Dhaka, Bangladesh, 2012
Hindu Street is a commercial Hindu enclave in Dhaka, capital of Bangladesh, primarily and officially Muslim, and exploring this area was the first thing my traveling partner, Randy, and I did on what would be a three week trip through Bangladesh and India.
I was a day late getting to Dhaka; maybe it was kismet. My reason for making this journey was Dad. My flight from Beijing to Dhaka took off so late, when we reached the one stop on the flight, Kunming, that airport was shut down and we could not continue, so several of us were taken to a local -1 star hotel to wait for the next day’s once-a-day only flight to Dhaka.

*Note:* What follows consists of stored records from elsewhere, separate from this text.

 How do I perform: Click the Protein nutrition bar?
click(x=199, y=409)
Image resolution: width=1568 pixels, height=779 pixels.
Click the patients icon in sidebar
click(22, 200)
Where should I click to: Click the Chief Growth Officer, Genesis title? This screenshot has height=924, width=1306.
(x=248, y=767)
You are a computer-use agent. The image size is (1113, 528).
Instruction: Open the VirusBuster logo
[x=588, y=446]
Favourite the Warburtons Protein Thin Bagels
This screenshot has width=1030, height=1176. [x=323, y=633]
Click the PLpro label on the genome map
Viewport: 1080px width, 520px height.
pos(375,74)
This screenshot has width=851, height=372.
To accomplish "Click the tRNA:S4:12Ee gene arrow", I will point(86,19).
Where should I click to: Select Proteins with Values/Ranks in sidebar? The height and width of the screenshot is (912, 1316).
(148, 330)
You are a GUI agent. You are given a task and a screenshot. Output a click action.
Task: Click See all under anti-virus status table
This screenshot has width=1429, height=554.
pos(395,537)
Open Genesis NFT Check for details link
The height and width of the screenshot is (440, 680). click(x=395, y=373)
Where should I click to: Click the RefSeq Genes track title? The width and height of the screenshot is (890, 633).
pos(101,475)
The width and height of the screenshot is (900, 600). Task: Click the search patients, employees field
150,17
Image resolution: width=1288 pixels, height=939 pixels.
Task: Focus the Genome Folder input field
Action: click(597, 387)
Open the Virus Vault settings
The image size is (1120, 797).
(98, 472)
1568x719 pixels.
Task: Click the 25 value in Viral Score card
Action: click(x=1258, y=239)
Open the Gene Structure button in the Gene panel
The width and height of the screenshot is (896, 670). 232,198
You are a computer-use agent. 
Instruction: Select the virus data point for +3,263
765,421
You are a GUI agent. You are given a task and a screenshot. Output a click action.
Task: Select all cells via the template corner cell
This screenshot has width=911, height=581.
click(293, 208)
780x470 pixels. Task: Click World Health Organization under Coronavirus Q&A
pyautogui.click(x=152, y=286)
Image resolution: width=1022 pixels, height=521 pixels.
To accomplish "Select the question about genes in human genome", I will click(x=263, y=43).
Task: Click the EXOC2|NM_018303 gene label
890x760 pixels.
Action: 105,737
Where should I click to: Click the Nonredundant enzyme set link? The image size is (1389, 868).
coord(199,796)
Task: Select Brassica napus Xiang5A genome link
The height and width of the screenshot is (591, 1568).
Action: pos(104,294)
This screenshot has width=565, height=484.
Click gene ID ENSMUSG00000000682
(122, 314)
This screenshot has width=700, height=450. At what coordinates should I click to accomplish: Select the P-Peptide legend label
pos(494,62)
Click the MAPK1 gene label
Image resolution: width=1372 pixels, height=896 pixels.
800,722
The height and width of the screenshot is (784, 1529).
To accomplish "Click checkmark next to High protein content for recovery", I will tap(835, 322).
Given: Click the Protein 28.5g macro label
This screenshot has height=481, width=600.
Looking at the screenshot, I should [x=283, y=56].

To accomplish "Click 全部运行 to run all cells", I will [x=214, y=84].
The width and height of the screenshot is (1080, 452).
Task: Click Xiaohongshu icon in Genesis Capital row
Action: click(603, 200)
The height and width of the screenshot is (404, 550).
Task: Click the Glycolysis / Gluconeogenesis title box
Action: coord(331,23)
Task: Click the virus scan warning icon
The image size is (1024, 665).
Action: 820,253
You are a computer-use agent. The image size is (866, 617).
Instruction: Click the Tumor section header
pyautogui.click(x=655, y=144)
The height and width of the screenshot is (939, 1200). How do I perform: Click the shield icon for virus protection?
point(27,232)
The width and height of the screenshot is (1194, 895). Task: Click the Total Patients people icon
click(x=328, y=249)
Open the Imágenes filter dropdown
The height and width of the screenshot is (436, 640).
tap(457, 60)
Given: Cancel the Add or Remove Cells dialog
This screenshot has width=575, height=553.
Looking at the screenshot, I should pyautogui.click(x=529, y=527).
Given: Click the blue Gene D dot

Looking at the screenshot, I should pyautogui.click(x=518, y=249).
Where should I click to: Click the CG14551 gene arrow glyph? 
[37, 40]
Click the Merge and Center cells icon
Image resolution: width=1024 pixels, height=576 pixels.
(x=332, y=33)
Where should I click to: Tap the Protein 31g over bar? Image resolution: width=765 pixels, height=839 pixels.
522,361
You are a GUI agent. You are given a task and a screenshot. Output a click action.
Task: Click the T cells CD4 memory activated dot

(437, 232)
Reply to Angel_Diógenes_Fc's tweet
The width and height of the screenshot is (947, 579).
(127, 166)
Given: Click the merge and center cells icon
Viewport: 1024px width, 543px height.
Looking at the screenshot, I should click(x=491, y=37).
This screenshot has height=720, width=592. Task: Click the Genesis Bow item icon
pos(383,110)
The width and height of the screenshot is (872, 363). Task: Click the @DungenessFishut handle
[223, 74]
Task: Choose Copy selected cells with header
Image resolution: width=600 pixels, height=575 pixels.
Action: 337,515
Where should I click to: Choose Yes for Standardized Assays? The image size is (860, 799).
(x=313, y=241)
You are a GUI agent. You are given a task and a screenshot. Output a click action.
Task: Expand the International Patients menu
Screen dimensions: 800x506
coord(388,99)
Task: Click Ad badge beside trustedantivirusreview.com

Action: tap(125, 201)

Dad was a supply sergeant in the US Army Air Corps, stationed at one of the approximately 25 airbases the Allies had setup in Bengal (Bangladesh and Pakistan were both still part of India then) to fly supplies over the Himalayas (“The Hump”) to General Chiang Kai Shek in Kunming, during World War II. My flight out of China was the same route as the return flight of all those crews who flew in the most dangerous flying conditions. The combination of altitude, constant bad weather, and Japanese fighter pilots led to more downed planes here than in Europe.
I’ve wondered what a country boy from south Georgia who did not finish the seventh grade must have thought of a place so alien to everything he knew. He never said much about his service, or anything else for that matter; Dad was a man of few words, but I remember once he said he did not understand how there could be so much hunger when there were cows freely walking the streets. Dad’s been gone almost 50 years now, but a few years ago I was looking in a pocket notepad he had and discovered he had written down the arrival and departure date and time for every post he was sent to, including all the connections for the flights to get from Miami to Dhaka, a convoluted trip that went down the east coast of South America, across the southern Atlantic via Ascension Island, and then through central Africa, Yemen, Oman, and across India. No exposition, few words like I said, just names, dates, and times. Hoping to follow his journey became a major item on my bucket list.
My trip was 67 years after Dad was there, so there are certainly differences, but my hunch is what he found there was much the same as what I found–poverty, poor infrastructure, noise and chaos in the streets, but also an easy acceptance, courtesy, curiosity about who we were, and a willingness to share their world. For the next few weeks I’ll be reliving that journey with the first step being a new gallery on my website, “City, Region, Dhaka, Bangladesh, 2012.” These photos are a selection from wandering the streets and driving out in the countryside to see Panam Nagar, the capital of the fifteenth-century Bengal ruler Isa Khan, an elaborate place mostly abandoned now.